Assume that you have forwarded the SSH port to your server, and from the client, you can ssh to the server by running $ ssh 193.71.x.x, then you can run the following magic commands on your client to get the access your Jupyter.

ssh -L 8888:localhost:8888 193.71.x.x

The command basically say that: “when I access localhost:8888, please forward to port 8888 of the SSH server”. If you want to know what is going on, add the option -v. If you do not need the usual SSH shell, add the option -N. You now can type localhost:8888 on your client browser and get access to the Jupyter service on the server. The same approach can be used for RStudio or any other service. If you have Windows on your client, you can set up Putty SSH tunnel like explained here.

Scenario 2: You do not have control over the Gateway Router.

In this scenario, your server is inside a local network that you have no control.

Scenario 2: Server is behind an uncontrollable Gateway

What people usually do: If your server locates in an intranet of a big organization, you can ask your Network Administrator to provide you the VPN access. However, of course, you usually do not want to share your VPN access to your customer to let him try your cool chatbot. Furthermore, what if your server is at home, and you are not serious enough to set up your own VPN. Some of you maybe thinking about TeamViewer, which is a decent option. However, coding over TeamViewer for an extended period is painful, and sometimes unstable.
What you could do: If you have a RemoteServer that has a public IP (like an EC2 instance), you can use SSH Remote Port Forwarding (Reverse Tunnelling). The following figure demonstrates what happens:

Scenario 2 SSH Remote Port Forwarding : on the target Server, open a SSH Reverse Tunnel to RemoteServer. Traffic to the RemoteServer will be forwarded accordingly to the target Server.

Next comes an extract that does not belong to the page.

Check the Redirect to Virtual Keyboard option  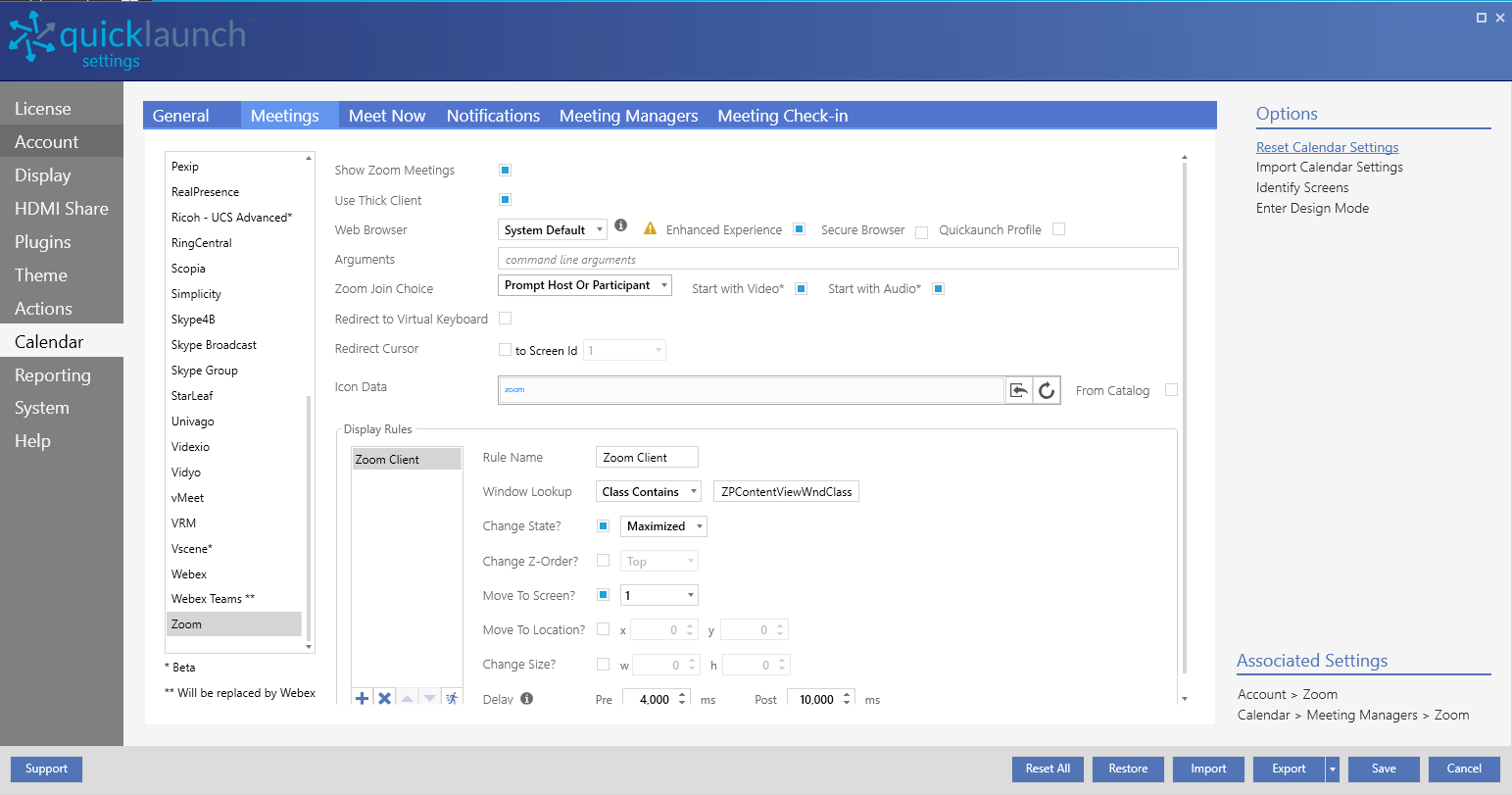tap(505, 319)
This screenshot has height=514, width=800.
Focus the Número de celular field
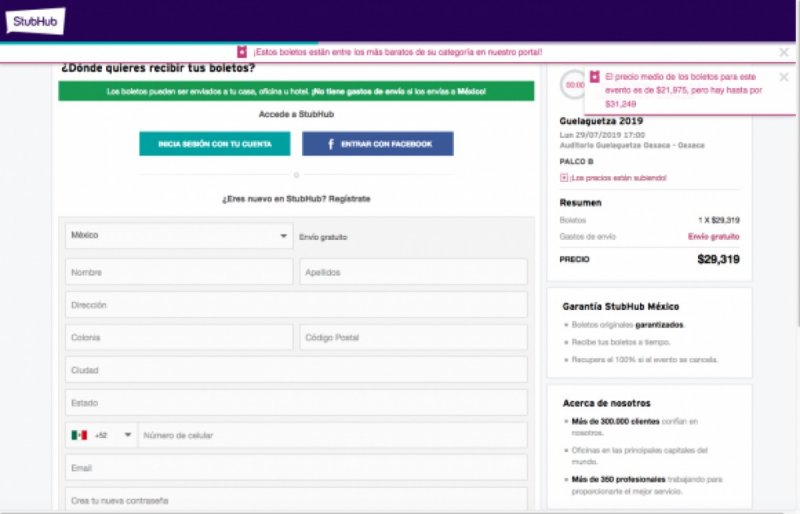point(332,435)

In this approach, we open a Reverse Tunnel so that traffic to the RemoteServer can be forwarded to the target server. To set up the Reverse Tunnel, run the following command on your target server:

ssh -R 8888:localhost:8888 193.72.x.x

The command basically says “when anyone access port 8888 of the remote server (193.72.x.x in this case), please forward to the URL localhost:8888 accessed from my machine (the target server)”. Now on any client, you can open 193.72.x.x:8888 on your browser and get access to the Jupyter service running on the target server. Of course, you must be able to connect to port 8888 of the RemoteServer from your client, which can be done by methods mentioned in scenario 1 above. Note that you must add the option GatewayPorts yes to the /etc/ssh/sshd_config file of at the Remote Server. You can check the detail here.

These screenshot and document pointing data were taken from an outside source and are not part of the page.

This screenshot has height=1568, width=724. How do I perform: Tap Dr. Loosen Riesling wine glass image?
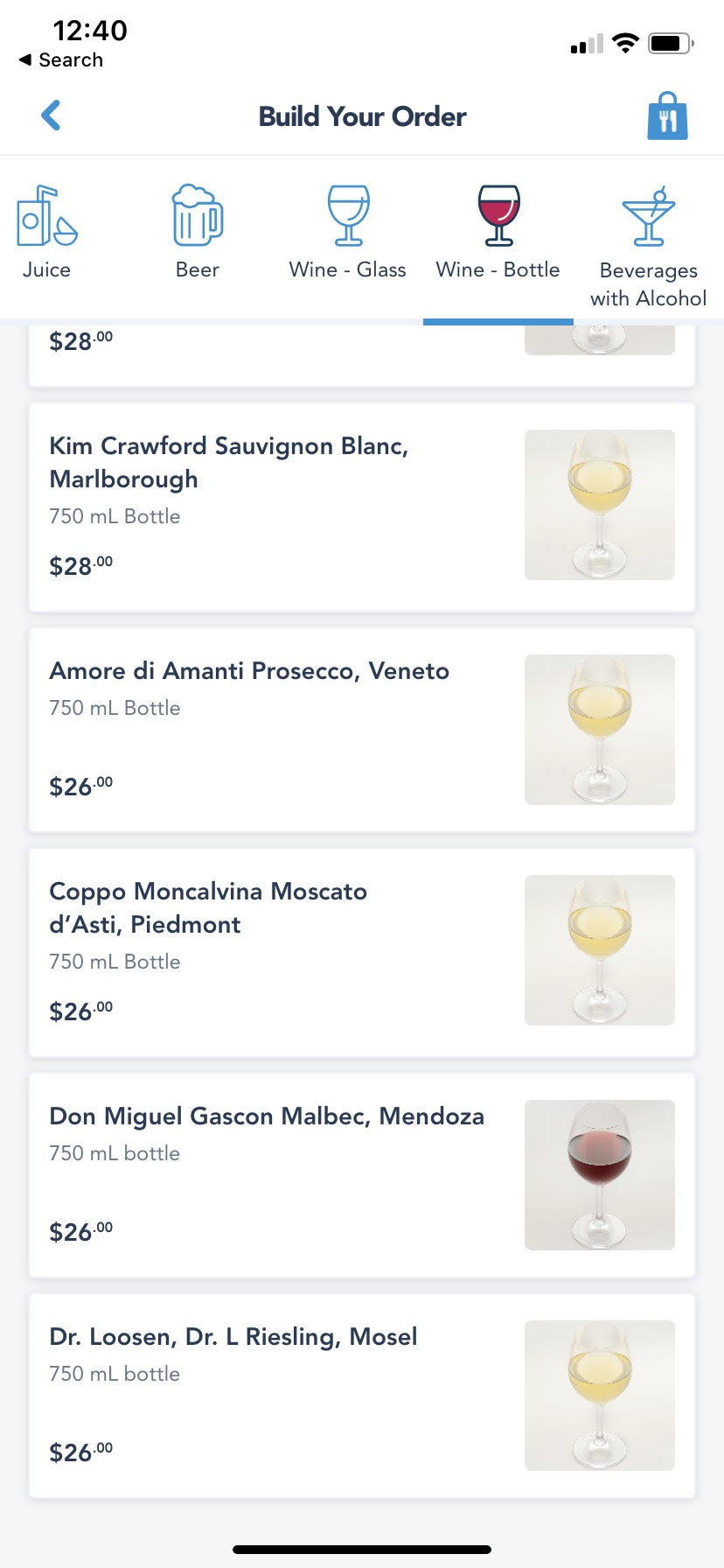coord(600,1395)
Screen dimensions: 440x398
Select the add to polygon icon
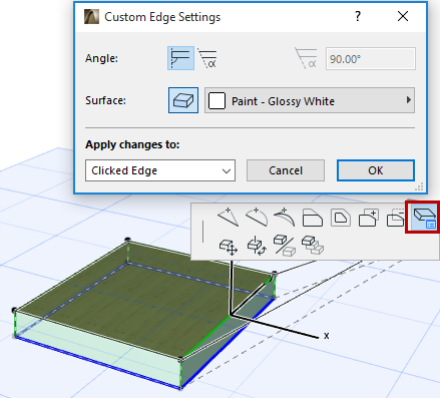point(369,218)
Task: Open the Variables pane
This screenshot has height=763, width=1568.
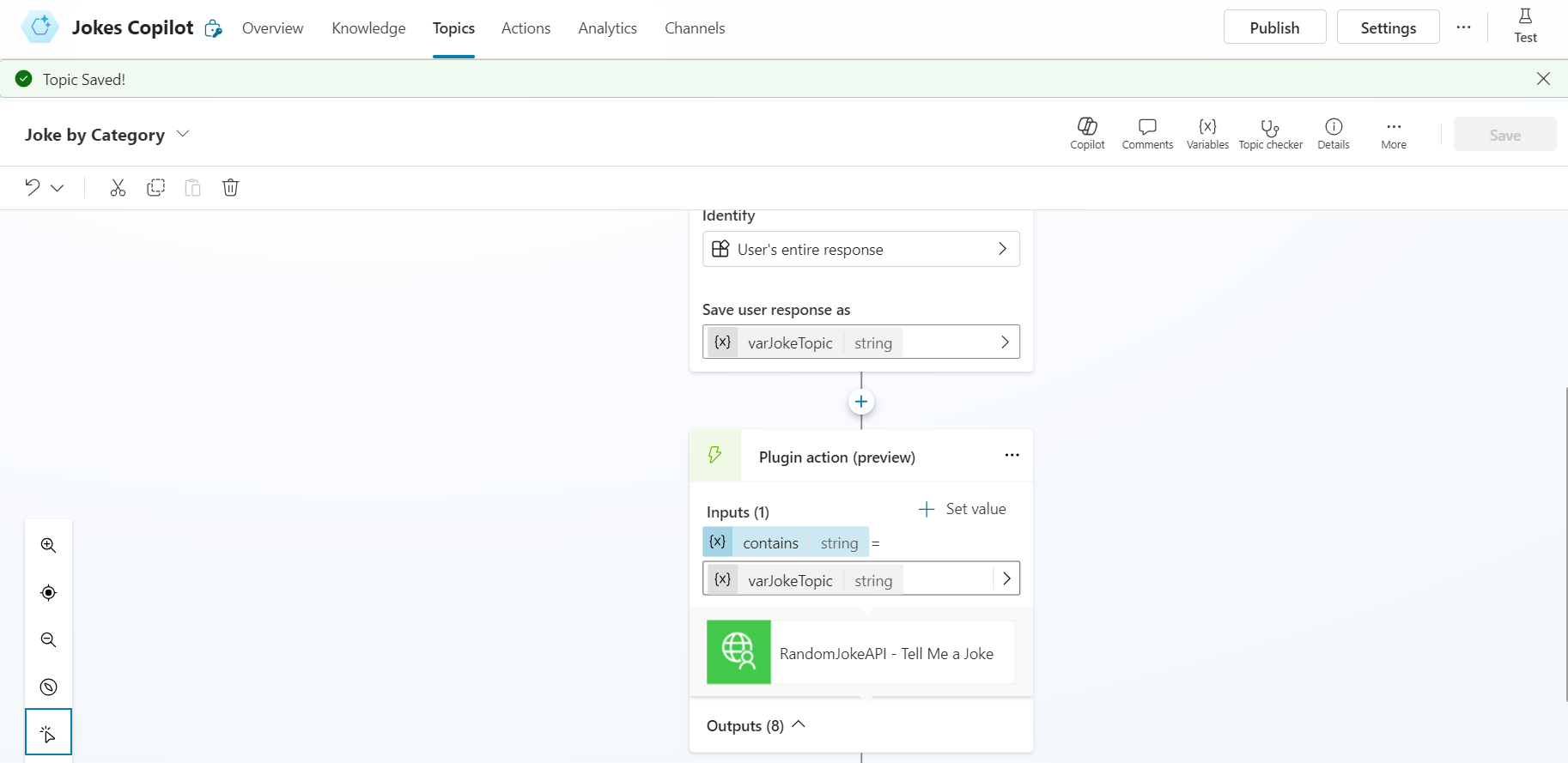Action: [1207, 134]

If you feel like this approach is just too much to be feasible, you are correct. Luckily, there is 3rd party service that does all the hard work for you, so you don’t have to know about the existent of SSH.

Scenario 3: You want to expose your local service to the world, NOW!

Ngrok is the service you are looking for. Behind the scene, ngrok uses SSH remote port forwarding to forward request to its remote server to your target server. It then gives you a link which you can access services on its remote server from anywhere.

Scenario 3: just use ngrok (or other alternatives)

Using ngrok is dead simple. You can download ngrok here, and then run the following command on your server:

./ngrok http 8888

You then will see something like this:

A typical ngrok output

You see that the link https://1faa4894.ngrok.io is now forwarded to your localhost:8888. Now you can open that link from anywhere and get access to the service at port 8888 of your server (Jupyter in this case). Note that the default server is in US, so if you are in other region, like EU, you should add the option -region eu.

Long story short:

SSH has magic that let you expose services on your local machine to the world, regardless of your network settings. However, if you don’t care about magic, then go to https://ngrok.com/ and get your problem solved.

Note: all visualizations in this post are hosted on github.